● **CONSIGNE**
Résumez plus brièvement le paragraphe du texte source qui commence par « La panne d'imagination outre-Atlantique », en conservant ses faits principaux.

● **TEXTE SOURCE**
____________________

La panne d'imagination outre-Atlantique est telle que l'on en vient même à réaliser des remakes de téléfilms ! Don't Be Afraid Of The Dark est en effet le remake d'un téléfilm ABC sorti dans les années 70 et ayant acquis au fil du temps une certaine réputation auprès des mordus d'horreur, parmi lesquels Guillermo Del Toro, ici producteur et co-scénariste. Malgré cela, peu de gens ont vu ce téléfilm, alors sur un malentendu, cette nouvelle mouture pouvait passer pour une création originale. Mais y a t-il seulement quelque chose d'originale là-dedans ? Non, pas vraiment. L'histoire est des plus basiques : une petite fille emménage dans une immense baraque dont son tocard de père (Guy Pearce) et sa nouvelle petite amie (Katie Holmes) ont héritée ; très vite, la gamine découvre que les sous-sols de la maison sont hantés par des petites créatures belliqueuses, grisâtres et hideuses, qui n'ont peur que d'une seule chose, la lumière. Étant la seule à se rendre compte de la présence de ces bestioles, la gamine ne sera pas prise au sérieux par son entourage et devra trouver de l'aide auprès du vieux jardinier, un type un peu débile mais bien au courant du passé trouble de la maison et de son terrible secret...

____________________

● **DONNÉES**
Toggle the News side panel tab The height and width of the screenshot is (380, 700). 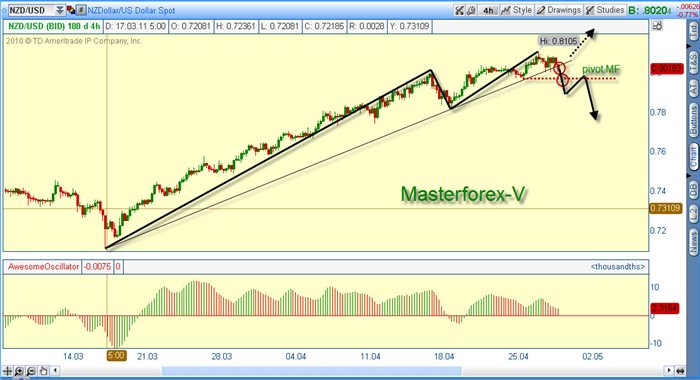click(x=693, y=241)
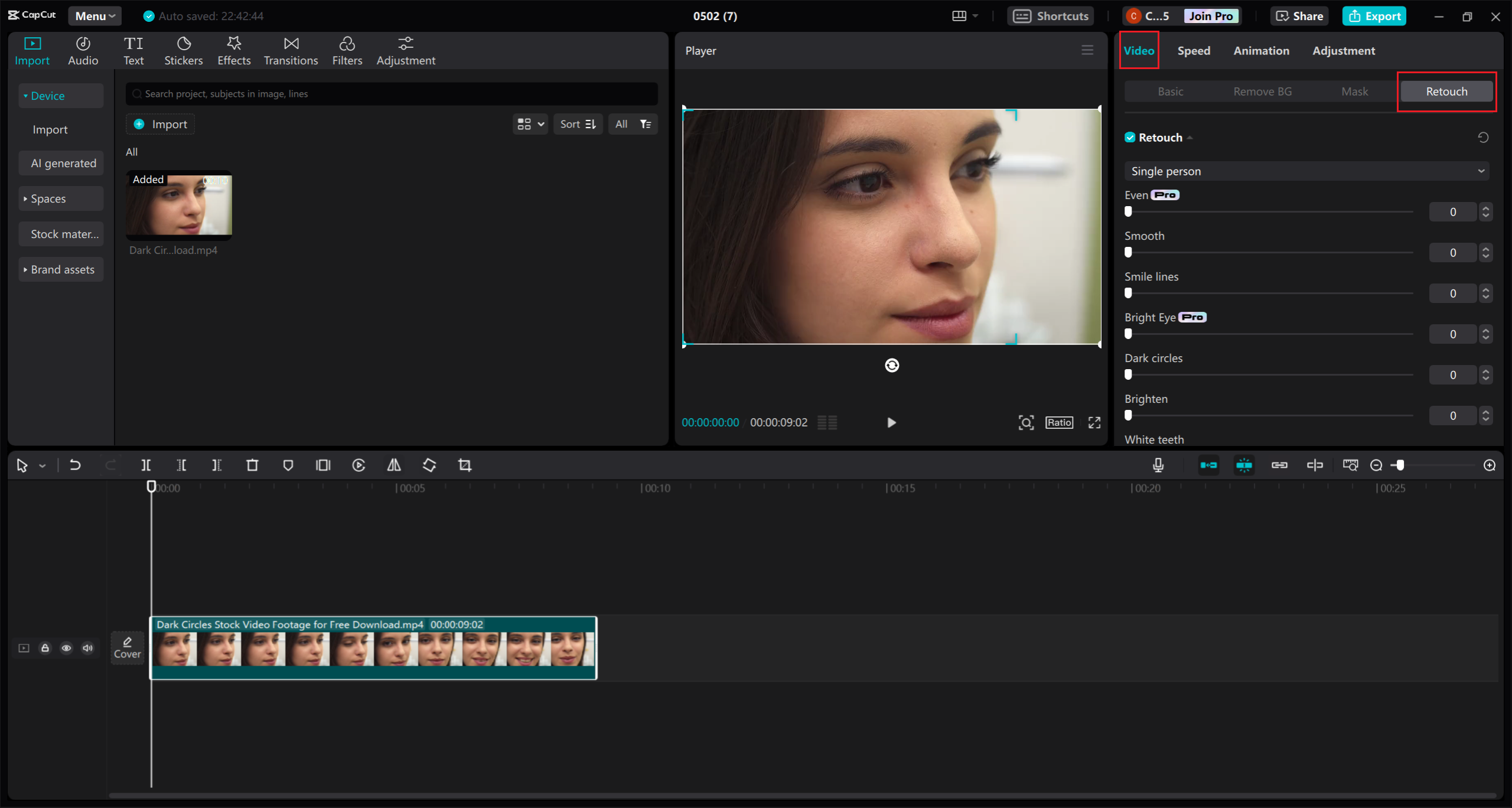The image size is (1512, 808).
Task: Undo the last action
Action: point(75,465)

____________________

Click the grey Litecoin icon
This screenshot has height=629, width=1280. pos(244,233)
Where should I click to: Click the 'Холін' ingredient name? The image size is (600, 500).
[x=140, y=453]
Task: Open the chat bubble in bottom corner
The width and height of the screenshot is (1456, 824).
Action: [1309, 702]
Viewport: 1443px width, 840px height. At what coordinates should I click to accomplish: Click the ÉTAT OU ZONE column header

____________________

● **RÉPONSE ATTENDUE**
Signe d'une panne d'imagination outre-Atlantique, Don't Be Afraid Of The Dark est le remake d'un téléfilm d'ABC des années 70. Ce téléfilm est réputé chez les amateurs d'horreur, dont Guillermo Del Toro, ici producteur et co-scénariste. Peu de gens ayant vu l'original, cette nouvelle version pouvait passer pour une création originale, mais elle n'a pas grand-chose d'original. Une petite fille emménage dans une immense maison dont ont hérité son père (Guy Pearce) et la nouvelle petite amie de celui-ci (Katie Holmes). Elle découvre vite que les sous-sols sont hantés par de petites créatures belliqueuses, grisâtres et hideuses, qui ne craignent que la lumière. Seule à percevoir leur présence et non prise au sérieux par son entourage, elle devra chercher l'aide du vieux jardinier. Un peu simplet, celui-ci connaît pourtant le passé trouble de la maison et son terrible secret.